I laughed, loudly, a weird breathy cackle almost. Jessica, who was teaching, asked, “Has LJ broken?” My moment came near the end of a sweaty, 50-minute sequence that involved LOTS of opportunities for handstand kicks. Again, again, again. Three more on each side. Again, again, again. Three more on the other side. …and repeat. We finally ended the sequence and I got a chance to play on the wall. That’s when the real laughter started, of course when most of the class is in half pigeon, winding down.
I did a bhakti kick—knees and feet together with down-dog arms—in an attempt to get a little more “hang time” at the top. I did another one. I did another one. (Jenn Grymes has been telling me for months that I could actually do one of these.
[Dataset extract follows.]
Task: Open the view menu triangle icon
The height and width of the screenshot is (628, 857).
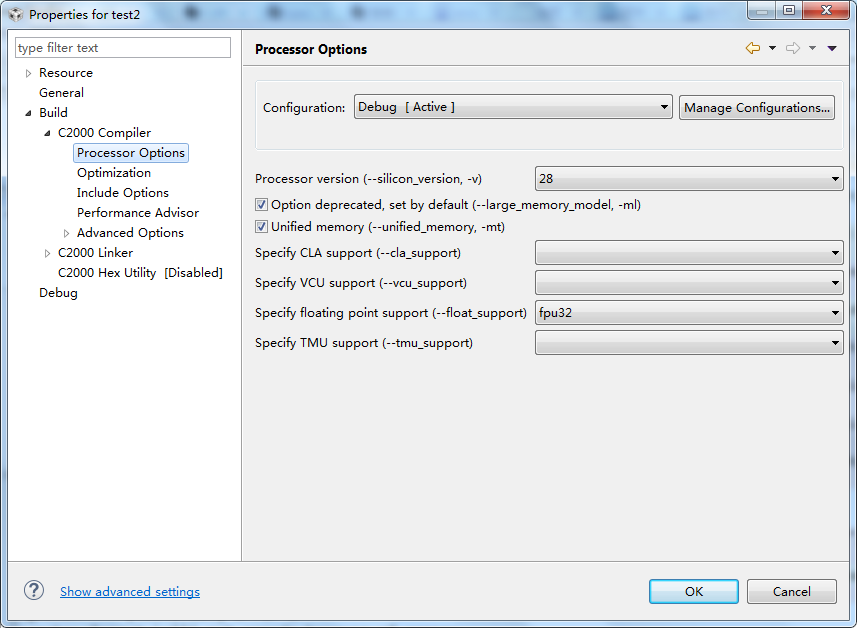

I think I was channeling her today.)
Finally, I felt my hips go over my shoulders! My legs flailed awkwardly at the top, dangling almost, as I came down softly on one leg. Grounded, I laughed loudly, breaking the silence of the class.
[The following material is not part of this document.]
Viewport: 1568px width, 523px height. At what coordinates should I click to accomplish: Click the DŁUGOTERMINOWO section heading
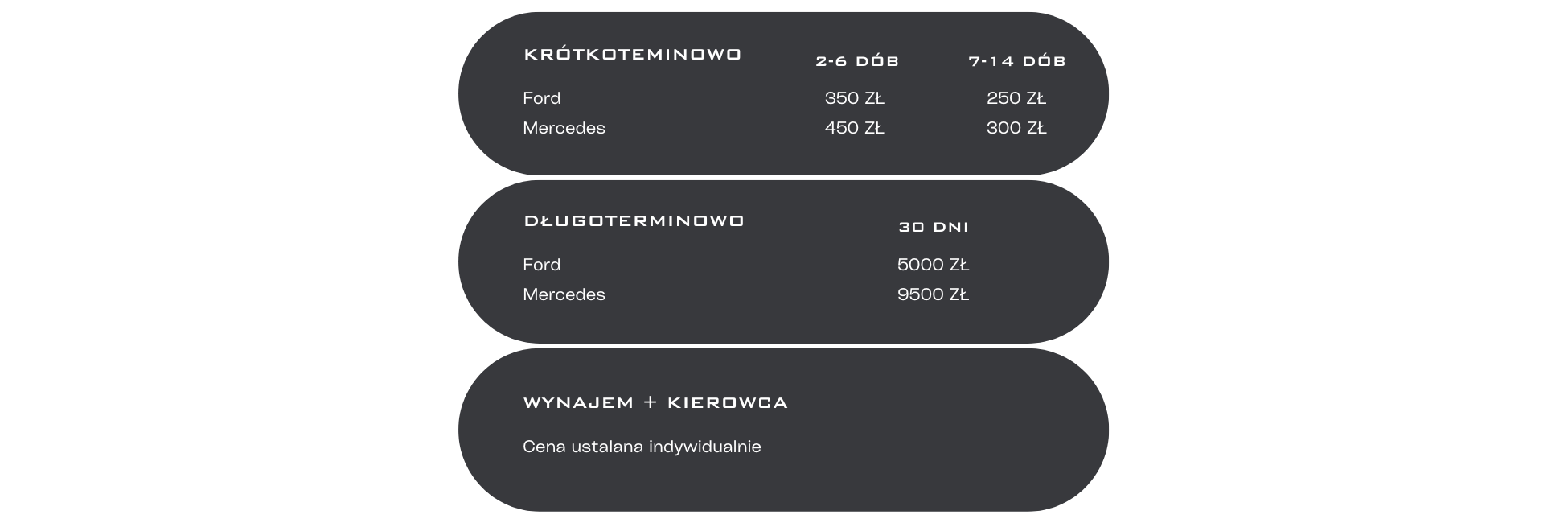coord(634,221)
Words can’t quite describe the feeling of working on something—for me, likely two years!—and finally GETTING it. Did I kick into a handstand with both legs? Yes, but only maybe once, and I know it wasn’t very pretty. What felt so GOOD and like such an accomplishment was knowing that I have worked on this for months, years. The improvements have been INCREMENTAL. Hell, it wasn’t until this summer likely that I had the courage to kick with one leg into a handstand.
While the timeline is fuzzy (and really, irrelevant), at some point I started working on handstands every day. Every morning. Every day after class. They became lighter and lighter, my core, shoulders and legs became stronger, my movements more fluid. My progress was SLOW.
But slowly, steadily, and surely, I did indeed progress. Not because I’m naturally gifted and acrobatic—I still to this day have NEVER done a cartwheel—or because I’m super flexy. No. I “got it” because I set aside time every day to practice. Again. And again. And again. And again. And now that I can somewhat-almost-not-really do it? I’m going to make it better. And practice. More. Every day. Again. And again. And again… until it’s good. Or I realize that standing still for 10 minutes in one position is way harder than any silly inversion. Then I’ll work on that.
That FEELING… of weightlessness and floating (literally and figuratively) and accomplishment because of dedication and commitment came out, for me, in a GIANT grin and a laugh. Regardless of the challenge, the goal or the desired outcome, that laugh, that representation of achievement for me, is priceless.